A New Scope Study by WWF-Guianas Determines the Threats Sharks and Rays Are Exposed to.

Sharks and rays populations are vulnerable to overfishing. This vulnerability is linked to their life history traits: they characteristically grow slowly, mature late and have a low reproductive rate.

As a result, populations of both species have been declining globally at a fast pace. Additionally, more and more shark species are listed as endangered or critically endangered on the IUCN red list of threatened species.

 

In Guyana for instance, sharks are caught primarily in the artisanal gillnet fishery, with bycatch of small juvenile sharks by the shrimp trawl fishery, while the larger species of sharks are caught by the snapper boats, targeting sharks as a supplement to their snapper fishing activity.

 

This overfishing is also linked to practices that are not only under-regulated but also poorly monitored. Sometimes because it is impossible to do so. Sharks are often landed with no head or fin, thus making it quite difficult to identify them.

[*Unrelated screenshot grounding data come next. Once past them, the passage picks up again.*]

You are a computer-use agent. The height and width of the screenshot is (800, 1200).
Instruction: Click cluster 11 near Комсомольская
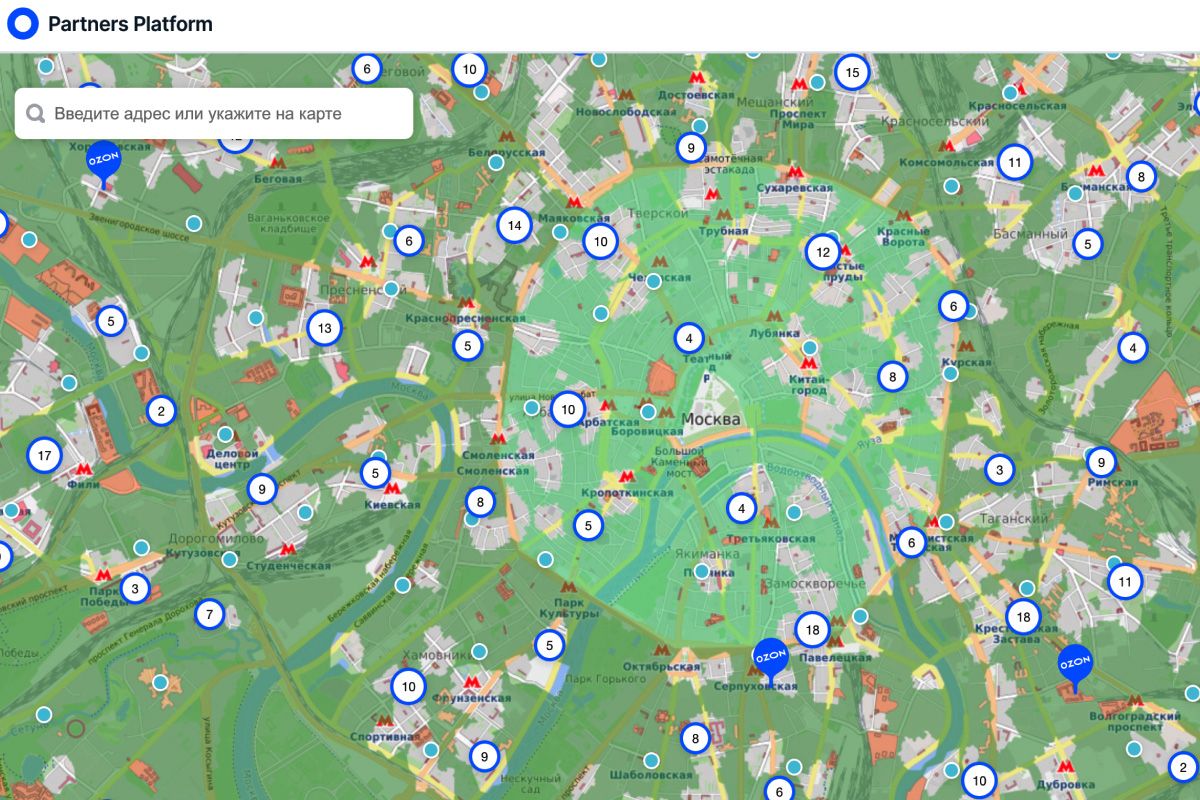pyautogui.click(x=1015, y=162)
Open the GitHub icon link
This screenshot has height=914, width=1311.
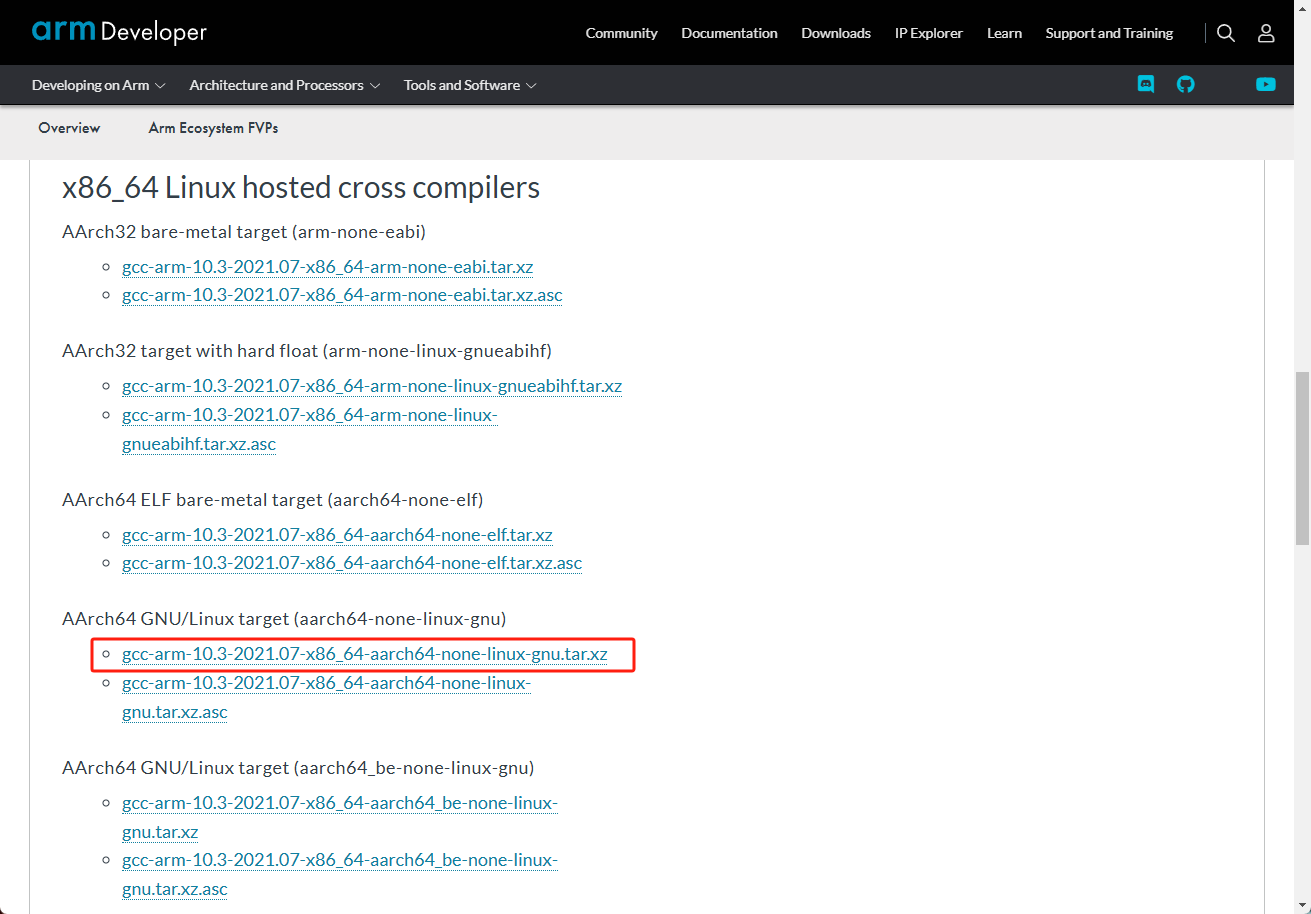[x=1185, y=85]
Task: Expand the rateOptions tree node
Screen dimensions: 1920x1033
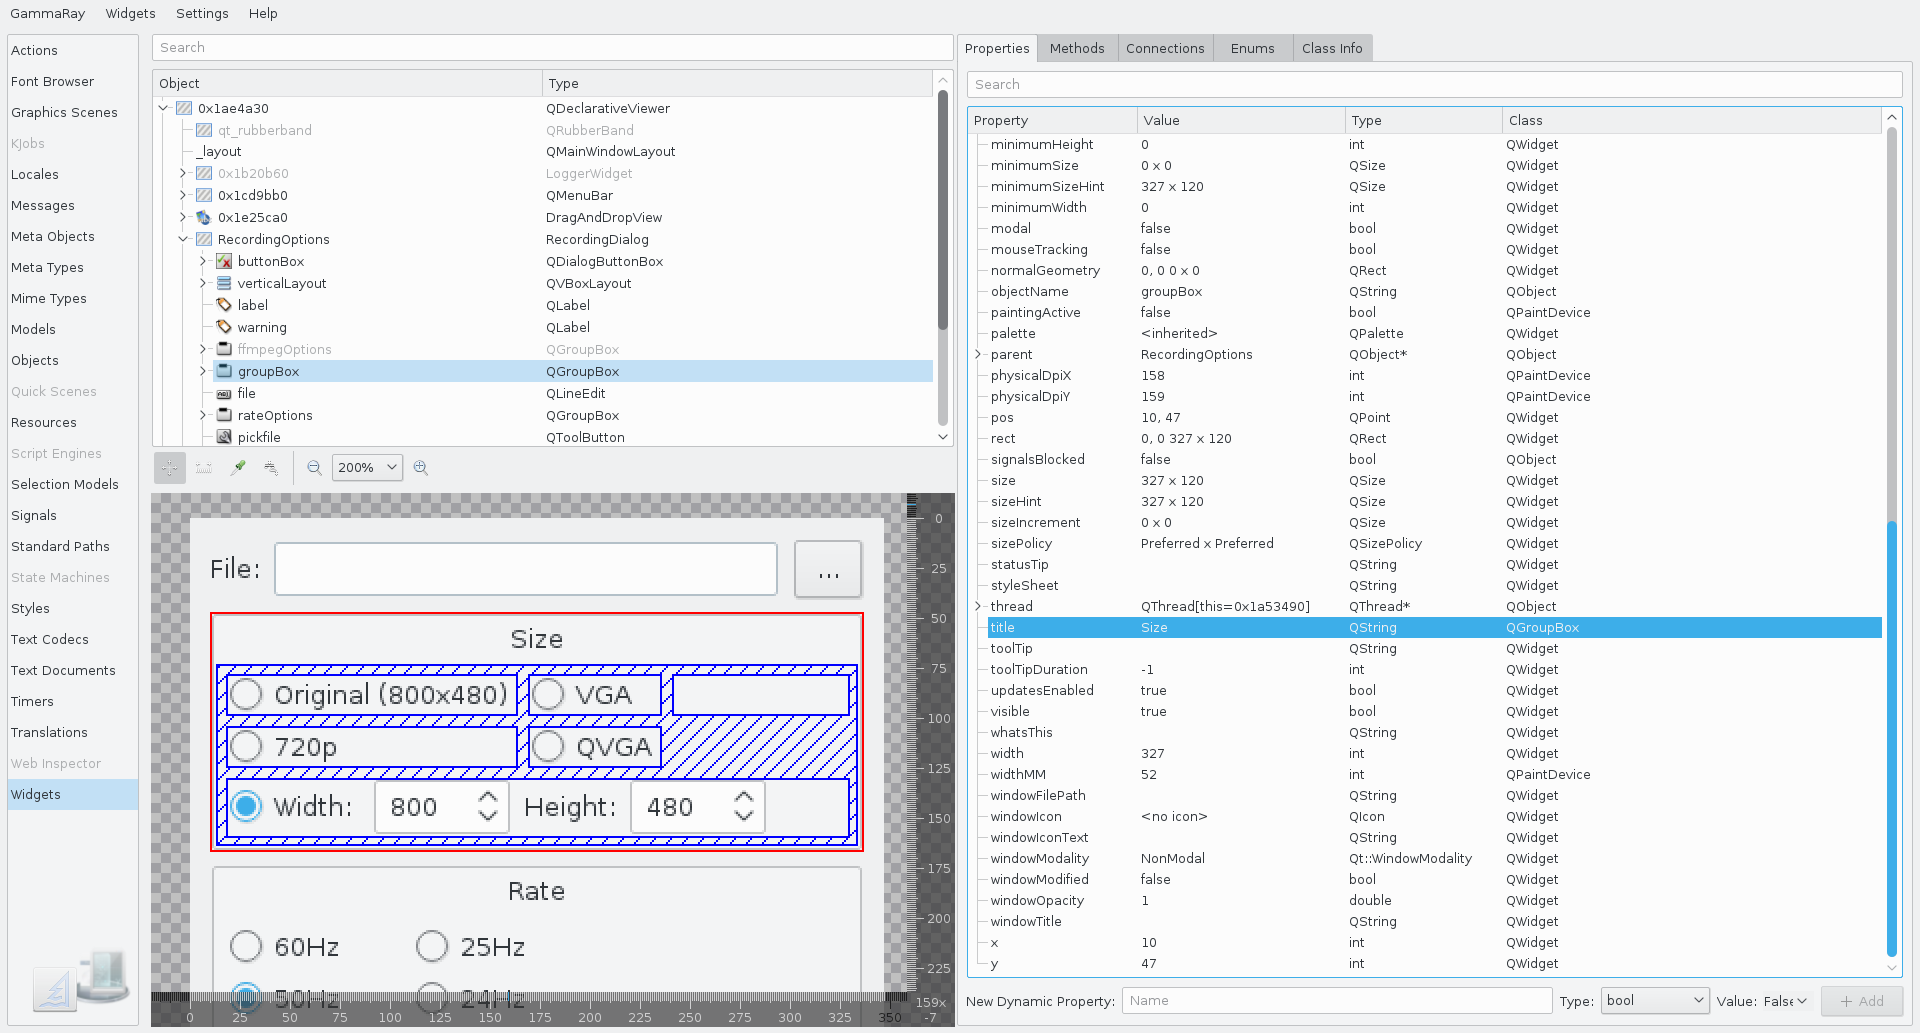Action: click(203, 415)
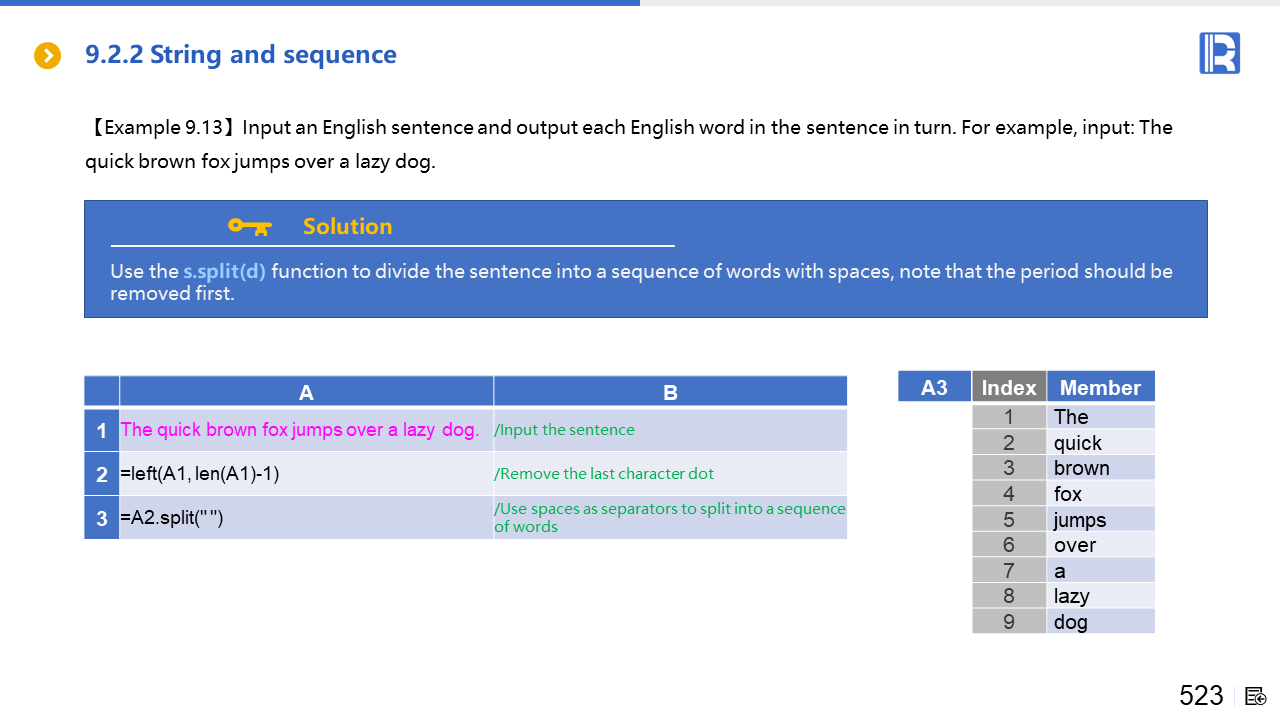
Task: Click row number 2 in the code grid
Action: (102, 474)
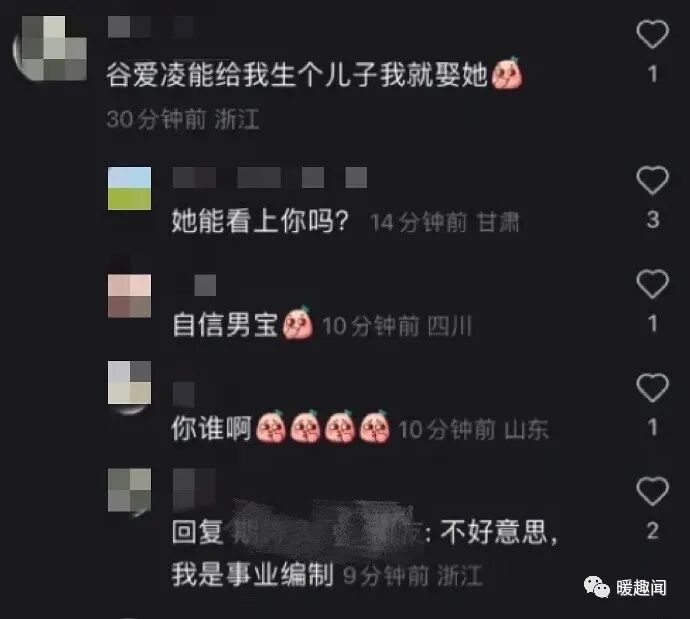Image resolution: width=690 pixels, height=619 pixels.
Task: Like the 自信男宝 reply
Action: 653,284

Additionally, there is currently a limited understanding of how the local fishery system works, with unknown species composition of landings and exports and insufficient data on the stock status.
 

Scope study presentation at Murray House - Georgetown © Louisa Daggers
 

Hence, WWF-Guianas, in partnership with the University of Guyana, Department of Fisheries, Reuben Charles and the University of Toronto, just recently conducted a Scoping Study in the artisanal fishery industry, as a first step to fill these gaps.

 

Findings revealed a series of threats and data. The landing sites surveys showed that sharks are captured in substantial amounts and 14 species were confirmed during DNA analysis.

The general scope study also underlined the high level of complexity of this conservation matter, which also entails the traditional beliefs of people involved within the fishing industry.

For instance, many fishermen do not capture rays since it is their belief that they can cause bad luck.

 

Hopefully this research, whose results have been presented on november 2nd in Georgetown (Guyana), will allow a reduction of the threats caused by overfishing and other related activities, thus preserving the biodiversity of our sea.